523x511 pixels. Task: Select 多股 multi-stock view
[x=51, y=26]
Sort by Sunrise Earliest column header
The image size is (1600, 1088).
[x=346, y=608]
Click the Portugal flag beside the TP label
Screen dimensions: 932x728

★ ★ ★

Schreibe das Material oben noch einmal ab und ersetze darin „Click“ durch „Tap“. Alles andere bleibt genau gleich.

* **LÖSUNG**:
523x511 pixels. Task: Select 多股 multi-stock view
[x=51, y=26]
Sort by Sunrise Earliest column header
The image size is (1600, 1088).
[x=346, y=608]
Tap the Portugal flag beside the TP label
Screen dimensions: 932x728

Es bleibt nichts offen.